## WORK ORDER
An exact copy of every record is needed.

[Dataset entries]
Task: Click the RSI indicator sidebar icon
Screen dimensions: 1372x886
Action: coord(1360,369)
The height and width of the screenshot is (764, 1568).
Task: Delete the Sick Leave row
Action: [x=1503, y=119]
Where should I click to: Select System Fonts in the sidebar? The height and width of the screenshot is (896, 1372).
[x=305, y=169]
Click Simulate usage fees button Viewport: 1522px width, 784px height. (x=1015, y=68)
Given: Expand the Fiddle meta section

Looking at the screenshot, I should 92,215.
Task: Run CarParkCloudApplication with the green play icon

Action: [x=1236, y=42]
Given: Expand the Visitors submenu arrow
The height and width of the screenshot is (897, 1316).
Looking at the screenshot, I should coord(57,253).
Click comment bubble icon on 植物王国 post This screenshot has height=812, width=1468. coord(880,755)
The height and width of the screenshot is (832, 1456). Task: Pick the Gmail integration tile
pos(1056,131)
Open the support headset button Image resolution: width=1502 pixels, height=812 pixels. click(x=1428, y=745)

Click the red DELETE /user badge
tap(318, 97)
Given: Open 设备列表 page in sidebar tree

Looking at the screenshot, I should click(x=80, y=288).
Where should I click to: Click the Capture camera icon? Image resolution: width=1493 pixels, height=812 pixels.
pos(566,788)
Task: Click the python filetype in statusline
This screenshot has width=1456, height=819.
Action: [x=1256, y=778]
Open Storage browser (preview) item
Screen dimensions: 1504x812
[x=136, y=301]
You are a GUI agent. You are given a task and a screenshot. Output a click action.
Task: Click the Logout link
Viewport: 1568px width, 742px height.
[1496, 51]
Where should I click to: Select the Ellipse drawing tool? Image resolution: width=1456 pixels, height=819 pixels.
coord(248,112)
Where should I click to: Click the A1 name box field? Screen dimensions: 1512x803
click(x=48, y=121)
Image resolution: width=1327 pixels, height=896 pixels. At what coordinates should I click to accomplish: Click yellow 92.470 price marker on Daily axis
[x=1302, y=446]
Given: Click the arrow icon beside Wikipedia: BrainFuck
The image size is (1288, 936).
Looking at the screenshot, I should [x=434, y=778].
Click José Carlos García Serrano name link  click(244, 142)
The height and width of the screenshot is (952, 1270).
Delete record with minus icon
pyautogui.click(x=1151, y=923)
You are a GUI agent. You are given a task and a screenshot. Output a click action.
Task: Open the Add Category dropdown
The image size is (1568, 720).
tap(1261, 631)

## ANSWER BELOW
Task: Click the RSI indicator sidebar icon
Screen dimensions: 1372x886
Action: coord(1360,369)
The height and width of the screenshot is (764, 1568).
Task: Delete the Sick Leave row
Action: [x=1503, y=119]
Where should I click to: Select System Fonts in the sidebar? The height and width of the screenshot is (896, 1372).
[x=305, y=169]
Click Simulate usage fees button Viewport: 1522px width, 784px height. (x=1015, y=68)
Given: Expand the Fiddle meta section

Looking at the screenshot, I should 92,215.
Task: Run CarParkCloudApplication with the green play icon

Action: [x=1236, y=42]
Given: Expand the Visitors submenu arrow
The height and width of the screenshot is (897, 1316).
Looking at the screenshot, I should coord(57,253).
Click comment bubble icon on 植物王国 post This screenshot has height=812, width=1468. coord(880,755)
The height and width of the screenshot is (832, 1456). Task: Pick the Gmail integration tile
pos(1056,131)
Open the support headset button Image resolution: width=1502 pixels, height=812 pixels. click(x=1428, y=745)

Click the red DELETE /user badge
tap(318, 97)
Given: Open 设备列表 page in sidebar tree

Looking at the screenshot, I should click(x=80, y=288).
Where should I click to: Click the Capture camera icon? Image resolution: width=1493 pixels, height=812 pixels.
pos(566,788)
Task: Click the python filetype in statusline
This screenshot has width=1456, height=819.
Action: [x=1256, y=778]
Open Storage browser (preview) item
Screen dimensions: 1504x812
[x=136, y=301]
You are a GUI agent. You are given a task and a screenshot. Output a click action.
Task: Click the Logout link
Viewport: 1568px width, 742px height.
[1496, 51]
Where should I click to: Select the Ellipse drawing tool? Image resolution: width=1456 pixels, height=819 pixels.
coord(248,112)
Where should I click to: Click the A1 name box field? Screen dimensions: 1512x803
click(x=48, y=121)
Image resolution: width=1327 pixels, height=896 pixels. At what coordinates should I click to accomplish: Click yellow 92.470 price marker on Daily axis
[x=1302, y=446]
Given: Click the arrow icon beside Wikipedia: BrainFuck
The image size is (1288, 936).
Looking at the screenshot, I should [x=434, y=778].
Click José Carlos García Serrano name link  click(244, 142)
The height and width of the screenshot is (952, 1270).
Delete record with minus icon
pyautogui.click(x=1151, y=923)
You are a GUI agent. You are given a task and a screenshot. Output a click action.
Task: Open the Add Category dropdown
The image size is (1568, 720).
tap(1261, 631)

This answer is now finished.